Hometown Hero: Lemonade stand leads to tree company removing 100-year-old tree from Florence damaged

WILMINGTON, NC (WECT) - Our community here in Southeastern North Carolina has been forever changed since Hurricane Florence. In the days, weeks, and even months following the historic storm, we’ve covered stories of struggle, heartache, and defeat. But we’ve also covered stories of hope and optimism. So many in the community stepped in to help their neighbors in need, even if they were strangers. We want to recognize those who have gone above and beyond in a new weekly segment we are calling Hometown Heroes.

This Friday we spoke to Amy Riggs who lives in Wilmington. Amy and her husband and 10-year-old son were the only family in their neighborhood that evacuated before Hurricane Florence. They went to Asheville. Riggs said they have never evacuated for a hurricane but they just had a bad feeling about this one.

Riggs and her family live in a house that was owned by her grandmother. She said many memories have been made in the home over the years.

An oak tree, estimated to be about 100-years-old, stood next to the home until recently.
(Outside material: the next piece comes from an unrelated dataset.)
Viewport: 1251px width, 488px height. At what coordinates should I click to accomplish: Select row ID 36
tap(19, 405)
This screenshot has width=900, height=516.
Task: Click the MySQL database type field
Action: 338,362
While the family was in Asheville, escaping the hurricane, Amy received pictures of the damage Florence left to family’s home. The oak tree had fallen right through the side of the house spanning the length from the living room to the kitchen.

100-year-old oak tree that fell on Amy Riggs' house. (Source: Amy Riggs)
100-year-old oak tree that fell on Amy Riggs' house. (Source: Amy Riggs)
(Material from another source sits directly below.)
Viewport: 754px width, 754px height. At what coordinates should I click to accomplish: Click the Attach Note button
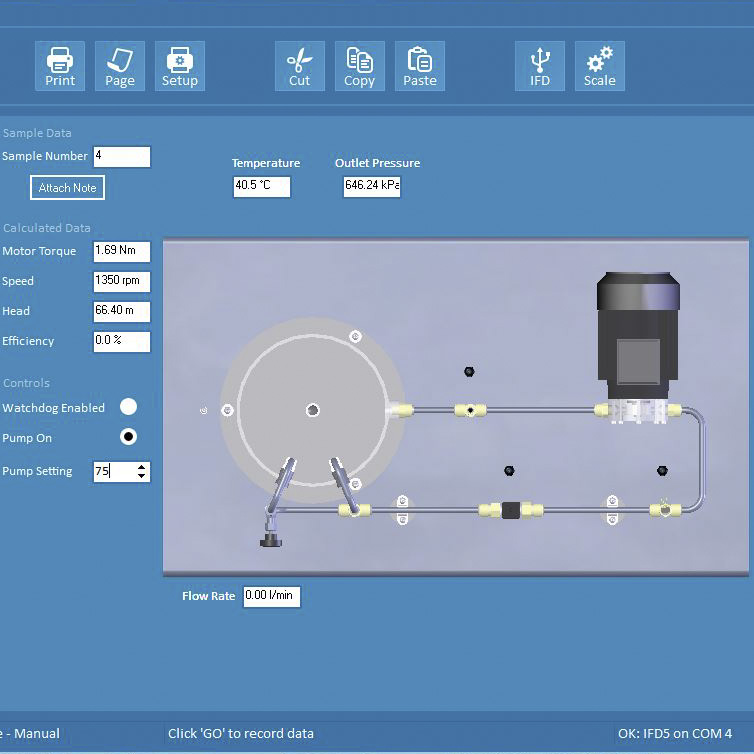(x=67, y=188)
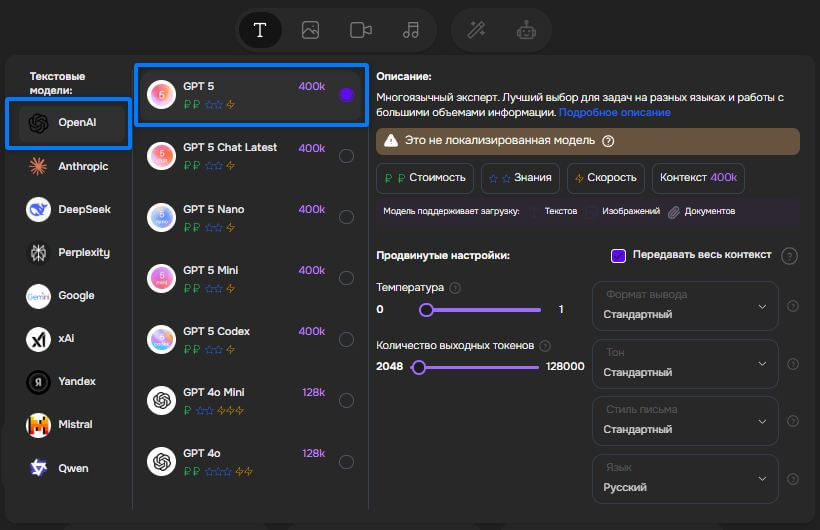Click help icon next to output tokens label
This screenshot has width=820, height=530.
click(545, 346)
Riggs said seeing it for the first time when they were finally able to return home was shocking.

"When we did see it, it was…shocking," Riggs said. "When we walked in there was just water everywhere, tree everywhere, just mold, insulation. Nothing you’d ever think of to see big, huge branches right in the middle of the kitchen. Tree right in the middle of the kitchen and living room."

Oddly enough, being the only family in their neighborhood that evacuated, Riggs said their home was the only one with major damage.

They called multiple tree companies to get estimates of how much it would cost to get the monster of a tree out of their home.

All the estimates they were getting were anywhere from $10,000 to $15,000. An amount they really did not want to have to spend.

Their neighbors, and fellow classmates of Riggs' son, the Fox family, decided to hold a lemonade stand to try to raise money for them so they could pay to have the tree removed.

Coincidentally, Jacob, the owner of Tree Guardian, a tree company out of Louisiana that was in town helping with tree removal from the storm came by the lemonade stand.

Jacob with Tree Guardian after he found the lemonade stand. (Source: WECT)
Jacob with Tree Guardian after he found the lemonade stand. (Source: WECT)

He asked the kids what they were raising money for and when they told him he asked to look at the tree that had fallen through the Riggs' home.

“Jacob was like, ‘Well I think we might be able to help,’” Amy said. “And I was like, ‘Okay, so how much do you think it’s going to be?’ And then he was like, ‘We’re not going to charge you anything. We’re going to come get this tree out because it can’t be in here another day. You need to be able to save what you can.’”

Riggs said Jacob and his crew of about 12 came to the house around 6 p.m. that evening to get the tree out.

"They came back about 6:00 when they should have been going home and worked into the night about two hours and had it done, chopped up, and all out by the road," Riggs said. "And the only thing that was left was a stump and they came back four or five days later and got the stump and everything else and moved it out."

Riggs considers Jacob with Tree Guardian and the entire Fox family her heroes. She says they didn’t have to do what they did to help out her and her family but they did anyway.

"We were just strangers to them. They didn’t have to come. We were getting estimates of $10,000 to $15,000. It was a lot of money and a lot of work but they heard our story and they knew we had good hearts and you know, what goes around, comes around. When you do good, good comes back to you. And that’s what we live by and that’s what they live by and they just – they saw that and helped and just… They’re amazing."

If the Fox family hadn't done the lemonade stand to try to raise money for the Riggs, the tree may still be in the house to this day.

"Fox family, thank you so much," Riggs said. "I could never – I just can’t say it enough. Thank you. They’ve just been amazing."